Finora il regolamento consentiva infatti alle donne transgender che avevano attraversato la pubertà maschile di partecipare agli eventi femminili se i loro livelli di testosterone – ormone maschile secreto in quantità maggiore negli uomini rispetto alle donne – erano stati ridotti a 2,5 nanomoli per litro nei due anni precedenti.  Le nuove regole entreranno in vigore il 17 luglio, ma potrebbero cambiare in futuro in base all’evoluzione delle conoscenze scientifiche.

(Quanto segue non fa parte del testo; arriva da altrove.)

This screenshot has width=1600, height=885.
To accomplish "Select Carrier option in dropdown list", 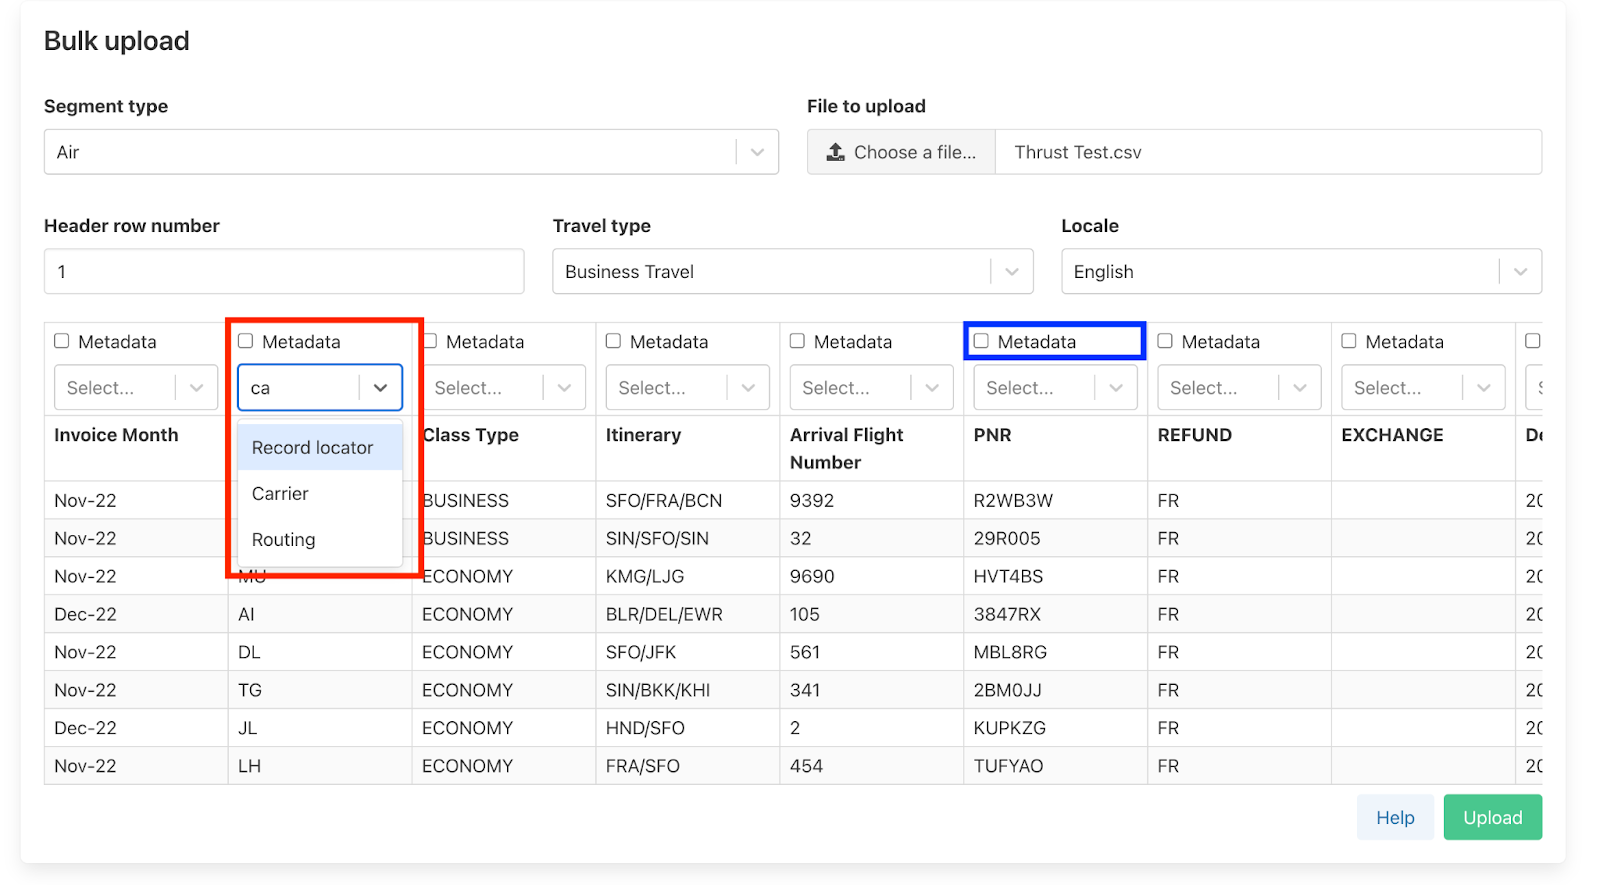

Secondo il presidente David Lappartient, è “dovere” dell’organismo “garantire soprattutto le pari opportunità per tutti i partecipanti […] È questo imperativo che ha portato l’UCI a concludere” che “non era possibile, a titolo precauzionale, autorizzare” le atlete transgender “a gareggiare nelle categorie femminili”. Le atlete escluse potranno invece decidere di correre con gli uomini per i quali si parla ora di categoria “open”.

A sostegno della sua decisione, l’UCI osserva che “le conoscenze scientifiche non ci permettono di confermare che almeno due anni di terapia ormonale di conferma del sesso con una concentrazione plasmatica di testosterone target di 2,5 nmol/L siano sufficienti a eliminare completamente i vantaggi dati dal testosterone durante la pubertà negli uomini”. Inoltre, prosegue il comunicato, “esiste una notevole variabilità interindividuale nella risposta alla terapia ormonale” e “non si può nemmeno escludere che fattori biomeccanici come la forma e la disposizione delle ossa degli arti anteriori costituiscano un vantaggio persistente per le atlete transgender”.